● YOUR INSTRUCTIONS: A word-for-word copy of the entries below is required.

● SOURCE DATA:

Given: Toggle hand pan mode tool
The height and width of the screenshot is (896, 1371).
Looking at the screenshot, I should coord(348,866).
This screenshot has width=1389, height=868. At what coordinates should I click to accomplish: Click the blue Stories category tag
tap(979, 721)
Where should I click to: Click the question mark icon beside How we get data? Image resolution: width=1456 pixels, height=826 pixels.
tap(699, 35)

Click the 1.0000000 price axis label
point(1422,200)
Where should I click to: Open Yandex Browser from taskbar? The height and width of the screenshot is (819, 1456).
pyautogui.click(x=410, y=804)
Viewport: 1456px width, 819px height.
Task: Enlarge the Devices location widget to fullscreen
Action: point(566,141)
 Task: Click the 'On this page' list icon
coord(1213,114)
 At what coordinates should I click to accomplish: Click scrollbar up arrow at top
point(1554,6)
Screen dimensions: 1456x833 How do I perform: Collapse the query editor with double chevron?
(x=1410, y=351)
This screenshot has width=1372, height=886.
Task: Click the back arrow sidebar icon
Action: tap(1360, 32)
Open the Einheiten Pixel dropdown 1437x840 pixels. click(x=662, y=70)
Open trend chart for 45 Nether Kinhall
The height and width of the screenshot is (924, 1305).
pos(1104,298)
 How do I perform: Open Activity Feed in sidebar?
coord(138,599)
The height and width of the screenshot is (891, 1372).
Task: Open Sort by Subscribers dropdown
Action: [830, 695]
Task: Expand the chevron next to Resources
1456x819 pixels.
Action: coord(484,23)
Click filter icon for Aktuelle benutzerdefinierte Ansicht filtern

● SOLUTION FOR THIS PROBLEM:
Given: Toggle hand pan mode tool
The height and width of the screenshot is (896, 1371).
Looking at the screenshot, I should coord(348,866).
This screenshot has width=1389, height=868. At what coordinates should I click to accomplish: Click the blue Stories category tag
tap(979, 721)
Where should I click to: Click the question mark icon beside How we get data? Image resolution: width=1456 pixels, height=826 pixels.
tap(699, 35)

Click the 1.0000000 price axis label
point(1422,200)
Where should I click to: Open Yandex Browser from taskbar? The height and width of the screenshot is (819, 1456).
pyautogui.click(x=410, y=804)
Viewport: 1456px width, 819px height.
Task: Enlarge the Devices location widget to fullscreen
Action: point(566,141)
 Task: Click the 'On this page' list icon
coord(1213,114)
 At what coordinates should I click to accomplish: Click scrollbar up arrow at top
point(1554,6)
Screen dimensions: 1456x833 How do I perform: Collapse the query editor with double chevron?
(x=1410, y=351)
This screenshot has width=1372, height=886.
Task: Click the back arrow sidebar icon
Action: tap(1360, 32)
Open the Einheiten Pixel dropdown 1437x840 pixels. click(x=662, y=70)
Open trend chart for 45 Nether Kinhall
The height and width of the screenshot is (924, 1305).
pos(1104,298)
 How do I perform: Open Activity Feed in sidebar?
coord(138,599)
The height and width of the screenshot is (891, 1372).
Task: Open Sort by Subscribers dropdown
Action: [830, 695]
Task: Expand the chevron next to Resources
1456x819 pixels.
Action: coord(484,23)
Click filter icon for Aktuelle benutzerdefinierte Ansicht filtern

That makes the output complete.